## [Document extract]

Note: blobId is not a only input for salt It can be combine: domain (tenant) + blobId when multi-tenancy.mode=ssec https://github.com/linagora/james-project/issues/5263

chibenwa commented 2 months ago

Sure using the blobId as salt within PBKDF2WithHmacSHA256 is gold but what's the cost of it?

Ideally we shall have JMH micro benchmarks on key derivation, and in terms of perfs it shall be well inferior to ms

Note: blobId is not a only input for salt It can be combine: domain (tenant) + blobId when multi-tenancy.mode=ssec https://github.com/linagora/james-project/issues/5263

Yep yep yep!

Arsnael commented 2 months ago

Confusion in the team regarding encryption.s3.sse.c.master.key.salt=XXXXXXXXXX

Different opinions here. Is it used all the time?

Some of us think if key derivation disabled not used but only when key derivation enabled (salt + blobId for example)

but others think it is used : salt for all blobs if no key derivation, salt + blobId (or sth else) if enabled.

What's the correct way here?

chibenwa commented 2 months ago

but others think it is used : salt for all blobs if no key derivation, salt + blobId (or sth else) if enabled.

IMO that one.

But i think we shall experiment with key derivation further... (JMH benchmarks...)

Ideally:

IMO experiment a bit and see what can be done on this topic...

Arsnael commented 2 months ago

Task list (feel free to comment):

vttranlina commented 2 months ago

When I tried to lab SSEC with S3Minio, I got an error:

software.amazon.awssdk.services.s3.model.S3Exception: Requests specifying Server Side Encryption with Customer provided keys must be made over a secure connection. 

It require "SSL" connection,

quantranhong1999 commented 2 months ago

It require "SSL" connection,

Does our S3 client support SSL mode?

## [To do]
a. What kind of connection does the issue thread say SSEC with S3Minio requires?
b. Reproduce the records from the line containing "The width and height of the screenshot is (1366, 768)." through the end of the records, requests included, shifting every coordinate in the answers up by 48.

## [Data shown]
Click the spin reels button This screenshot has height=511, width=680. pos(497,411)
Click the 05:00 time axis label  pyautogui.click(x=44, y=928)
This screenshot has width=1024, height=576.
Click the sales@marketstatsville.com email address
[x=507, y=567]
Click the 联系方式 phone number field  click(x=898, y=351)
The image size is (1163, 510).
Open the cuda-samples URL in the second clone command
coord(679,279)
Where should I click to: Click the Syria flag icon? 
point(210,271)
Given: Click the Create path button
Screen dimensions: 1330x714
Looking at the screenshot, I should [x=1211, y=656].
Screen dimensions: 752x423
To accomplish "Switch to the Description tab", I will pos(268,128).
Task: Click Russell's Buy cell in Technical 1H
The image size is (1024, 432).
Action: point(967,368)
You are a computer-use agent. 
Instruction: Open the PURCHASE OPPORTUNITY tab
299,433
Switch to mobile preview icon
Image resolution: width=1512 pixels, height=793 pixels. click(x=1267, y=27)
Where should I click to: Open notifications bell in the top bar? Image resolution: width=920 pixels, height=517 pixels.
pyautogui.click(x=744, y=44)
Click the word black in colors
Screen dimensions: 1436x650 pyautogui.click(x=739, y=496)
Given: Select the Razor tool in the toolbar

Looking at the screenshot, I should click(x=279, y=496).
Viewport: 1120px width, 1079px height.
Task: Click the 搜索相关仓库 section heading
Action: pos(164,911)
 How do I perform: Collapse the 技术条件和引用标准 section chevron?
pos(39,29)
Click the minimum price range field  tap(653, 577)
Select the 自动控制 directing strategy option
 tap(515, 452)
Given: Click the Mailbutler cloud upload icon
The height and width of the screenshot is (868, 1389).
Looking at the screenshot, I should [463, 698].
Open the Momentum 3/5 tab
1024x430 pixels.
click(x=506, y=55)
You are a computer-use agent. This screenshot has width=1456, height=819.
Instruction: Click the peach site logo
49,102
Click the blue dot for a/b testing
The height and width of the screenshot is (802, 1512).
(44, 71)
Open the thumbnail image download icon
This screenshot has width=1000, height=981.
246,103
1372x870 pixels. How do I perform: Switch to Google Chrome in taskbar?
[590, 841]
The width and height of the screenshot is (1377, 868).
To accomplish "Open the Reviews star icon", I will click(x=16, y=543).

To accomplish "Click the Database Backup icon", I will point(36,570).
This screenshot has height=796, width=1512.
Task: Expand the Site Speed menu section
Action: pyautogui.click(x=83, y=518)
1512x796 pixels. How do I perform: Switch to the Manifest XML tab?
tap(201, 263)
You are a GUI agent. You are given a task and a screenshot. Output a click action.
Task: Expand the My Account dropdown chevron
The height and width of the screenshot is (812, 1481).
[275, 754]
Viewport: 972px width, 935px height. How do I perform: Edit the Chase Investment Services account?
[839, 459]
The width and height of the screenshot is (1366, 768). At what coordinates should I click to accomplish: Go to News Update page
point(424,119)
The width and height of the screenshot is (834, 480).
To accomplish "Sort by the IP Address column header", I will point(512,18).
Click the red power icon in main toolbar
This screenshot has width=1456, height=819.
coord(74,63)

## [In response]
a. An SSL connection.

b.
The width and height of the screenshot is (1366, 768). At what coordinates should I click to accomplish: Go to News Update page
point(472,167)
The width and height of the screenshot is (834, 480).
To accomplish "Sort by the IP Address column header", I will point(560,66).
Click the red power icon in main toolbar
This screenshot has width=1456, height=819.
coord(122,111)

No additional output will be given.